WORK INSTRUCTIONS:
Give again the line that contains "Viewport: 916px width, 739px height.", plus every line after it to the end of the records, unchanged.

[AVAILABLE DATA Boundary: Start]

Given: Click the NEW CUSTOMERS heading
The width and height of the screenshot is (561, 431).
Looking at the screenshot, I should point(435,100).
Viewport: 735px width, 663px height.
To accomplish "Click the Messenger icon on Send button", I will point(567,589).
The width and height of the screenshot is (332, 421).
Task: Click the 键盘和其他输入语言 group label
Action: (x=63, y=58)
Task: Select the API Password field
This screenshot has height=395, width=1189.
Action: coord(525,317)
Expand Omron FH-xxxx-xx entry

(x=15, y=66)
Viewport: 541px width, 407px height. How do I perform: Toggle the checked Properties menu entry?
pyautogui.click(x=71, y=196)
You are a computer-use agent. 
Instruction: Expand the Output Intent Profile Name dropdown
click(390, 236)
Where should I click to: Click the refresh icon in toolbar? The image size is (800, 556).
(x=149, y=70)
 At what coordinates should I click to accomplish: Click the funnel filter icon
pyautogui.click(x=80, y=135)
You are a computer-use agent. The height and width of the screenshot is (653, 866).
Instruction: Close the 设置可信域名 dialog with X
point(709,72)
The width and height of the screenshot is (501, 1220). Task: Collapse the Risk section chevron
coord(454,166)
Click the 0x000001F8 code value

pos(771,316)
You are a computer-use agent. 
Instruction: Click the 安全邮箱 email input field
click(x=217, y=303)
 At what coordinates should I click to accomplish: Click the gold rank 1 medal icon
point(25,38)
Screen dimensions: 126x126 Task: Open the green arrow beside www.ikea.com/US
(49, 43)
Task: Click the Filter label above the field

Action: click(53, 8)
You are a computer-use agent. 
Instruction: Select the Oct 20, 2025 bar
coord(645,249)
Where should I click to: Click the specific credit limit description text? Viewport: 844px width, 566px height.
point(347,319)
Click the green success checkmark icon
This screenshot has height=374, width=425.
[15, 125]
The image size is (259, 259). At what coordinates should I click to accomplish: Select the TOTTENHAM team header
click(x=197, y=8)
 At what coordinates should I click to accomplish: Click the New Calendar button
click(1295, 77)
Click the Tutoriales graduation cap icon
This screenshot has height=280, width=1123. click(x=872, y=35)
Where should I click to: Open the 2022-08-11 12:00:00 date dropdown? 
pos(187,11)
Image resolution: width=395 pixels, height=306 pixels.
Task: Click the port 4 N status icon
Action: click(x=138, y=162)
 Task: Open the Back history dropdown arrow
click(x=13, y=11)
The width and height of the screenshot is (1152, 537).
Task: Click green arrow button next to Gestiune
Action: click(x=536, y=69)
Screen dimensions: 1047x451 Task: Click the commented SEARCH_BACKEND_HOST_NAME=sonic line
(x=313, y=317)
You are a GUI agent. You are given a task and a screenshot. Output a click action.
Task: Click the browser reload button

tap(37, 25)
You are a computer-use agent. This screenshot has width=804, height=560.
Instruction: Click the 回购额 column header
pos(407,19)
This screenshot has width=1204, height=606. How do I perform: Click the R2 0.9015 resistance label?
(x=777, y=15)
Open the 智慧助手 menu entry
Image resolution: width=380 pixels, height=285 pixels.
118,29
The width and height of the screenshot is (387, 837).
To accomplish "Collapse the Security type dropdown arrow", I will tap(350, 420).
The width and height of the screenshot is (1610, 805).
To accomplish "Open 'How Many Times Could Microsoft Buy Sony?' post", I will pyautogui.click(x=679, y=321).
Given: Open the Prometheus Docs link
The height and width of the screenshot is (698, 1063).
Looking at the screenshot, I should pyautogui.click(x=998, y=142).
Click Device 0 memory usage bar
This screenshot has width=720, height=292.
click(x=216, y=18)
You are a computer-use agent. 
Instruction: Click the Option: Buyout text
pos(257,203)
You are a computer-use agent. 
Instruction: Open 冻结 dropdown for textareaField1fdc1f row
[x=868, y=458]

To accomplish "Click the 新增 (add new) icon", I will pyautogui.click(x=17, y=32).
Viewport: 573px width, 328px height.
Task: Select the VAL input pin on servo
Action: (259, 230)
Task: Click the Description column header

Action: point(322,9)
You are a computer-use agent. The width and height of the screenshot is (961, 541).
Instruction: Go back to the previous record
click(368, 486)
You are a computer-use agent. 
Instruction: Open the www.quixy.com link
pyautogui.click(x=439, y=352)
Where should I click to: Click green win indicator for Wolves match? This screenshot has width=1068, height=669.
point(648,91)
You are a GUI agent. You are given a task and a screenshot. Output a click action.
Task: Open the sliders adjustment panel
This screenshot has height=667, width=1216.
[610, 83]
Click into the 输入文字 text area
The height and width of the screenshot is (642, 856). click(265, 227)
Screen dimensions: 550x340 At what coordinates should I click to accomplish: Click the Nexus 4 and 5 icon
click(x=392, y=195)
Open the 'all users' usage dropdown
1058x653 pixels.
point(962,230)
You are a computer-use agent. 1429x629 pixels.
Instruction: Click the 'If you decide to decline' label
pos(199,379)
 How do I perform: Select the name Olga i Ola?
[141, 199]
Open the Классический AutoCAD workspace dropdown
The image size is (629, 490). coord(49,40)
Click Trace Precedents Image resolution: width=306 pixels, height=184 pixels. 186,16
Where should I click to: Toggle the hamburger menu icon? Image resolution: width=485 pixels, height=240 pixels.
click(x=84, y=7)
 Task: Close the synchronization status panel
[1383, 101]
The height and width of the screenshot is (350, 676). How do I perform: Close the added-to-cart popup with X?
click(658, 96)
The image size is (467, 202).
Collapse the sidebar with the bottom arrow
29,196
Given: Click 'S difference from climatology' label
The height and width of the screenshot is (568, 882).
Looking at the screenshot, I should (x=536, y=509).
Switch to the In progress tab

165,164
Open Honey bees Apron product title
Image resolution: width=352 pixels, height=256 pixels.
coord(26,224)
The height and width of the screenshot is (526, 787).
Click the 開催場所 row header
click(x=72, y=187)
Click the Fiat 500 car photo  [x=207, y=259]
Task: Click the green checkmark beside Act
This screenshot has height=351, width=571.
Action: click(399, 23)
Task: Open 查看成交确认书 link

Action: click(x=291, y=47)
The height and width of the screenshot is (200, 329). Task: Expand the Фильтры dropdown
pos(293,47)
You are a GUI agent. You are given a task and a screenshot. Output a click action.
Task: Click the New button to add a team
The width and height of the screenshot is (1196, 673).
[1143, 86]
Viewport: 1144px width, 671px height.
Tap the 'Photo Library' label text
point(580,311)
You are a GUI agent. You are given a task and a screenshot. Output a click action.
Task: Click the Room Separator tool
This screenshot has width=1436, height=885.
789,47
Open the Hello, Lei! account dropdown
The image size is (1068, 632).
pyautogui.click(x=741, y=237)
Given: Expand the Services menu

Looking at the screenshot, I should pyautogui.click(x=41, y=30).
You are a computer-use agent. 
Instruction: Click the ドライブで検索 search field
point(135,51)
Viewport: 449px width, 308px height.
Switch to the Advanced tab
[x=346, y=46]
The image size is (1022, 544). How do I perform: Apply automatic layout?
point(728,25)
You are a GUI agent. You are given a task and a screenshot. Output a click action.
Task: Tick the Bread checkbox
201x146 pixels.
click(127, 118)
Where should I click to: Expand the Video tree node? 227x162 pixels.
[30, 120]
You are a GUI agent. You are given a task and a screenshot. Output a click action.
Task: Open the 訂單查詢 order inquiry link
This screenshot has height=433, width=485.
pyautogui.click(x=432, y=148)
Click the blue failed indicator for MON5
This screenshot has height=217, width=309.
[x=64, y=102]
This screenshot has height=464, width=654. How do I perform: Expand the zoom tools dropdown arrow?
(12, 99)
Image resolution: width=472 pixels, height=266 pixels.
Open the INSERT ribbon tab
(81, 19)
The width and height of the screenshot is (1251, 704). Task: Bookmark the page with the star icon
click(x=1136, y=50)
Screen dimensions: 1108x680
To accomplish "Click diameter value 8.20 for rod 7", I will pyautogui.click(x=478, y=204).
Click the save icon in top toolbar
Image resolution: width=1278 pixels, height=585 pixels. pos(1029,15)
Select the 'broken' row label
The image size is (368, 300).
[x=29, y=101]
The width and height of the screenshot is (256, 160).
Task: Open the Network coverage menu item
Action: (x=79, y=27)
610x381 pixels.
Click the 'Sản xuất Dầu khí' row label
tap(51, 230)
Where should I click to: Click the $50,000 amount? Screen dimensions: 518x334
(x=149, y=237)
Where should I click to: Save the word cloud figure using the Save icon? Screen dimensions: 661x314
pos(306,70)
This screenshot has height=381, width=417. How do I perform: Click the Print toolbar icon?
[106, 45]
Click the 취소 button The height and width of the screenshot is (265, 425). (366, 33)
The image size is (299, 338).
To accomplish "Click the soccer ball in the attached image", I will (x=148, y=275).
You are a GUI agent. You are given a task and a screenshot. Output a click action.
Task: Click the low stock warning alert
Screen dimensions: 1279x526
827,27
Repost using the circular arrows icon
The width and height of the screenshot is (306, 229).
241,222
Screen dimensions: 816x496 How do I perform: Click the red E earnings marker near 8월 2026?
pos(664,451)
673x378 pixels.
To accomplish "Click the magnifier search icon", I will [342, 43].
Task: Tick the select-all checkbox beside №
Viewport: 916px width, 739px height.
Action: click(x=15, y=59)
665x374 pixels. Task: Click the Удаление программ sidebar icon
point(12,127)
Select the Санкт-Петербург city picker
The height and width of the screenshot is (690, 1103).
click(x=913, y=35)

[AVAILABLE DATA Boundary: End]

WRITTEN ANSWER:
Viewport: 916px width, 739px height.
Action: click(x=15, y=59)
665x374 pixels. Task: Click the Удаление программ sidebar icon
point(12,127)
Select the Санкт-Петербург city picker
The height and width of the screenshot is (690, 1103).
click(x=913, y=35)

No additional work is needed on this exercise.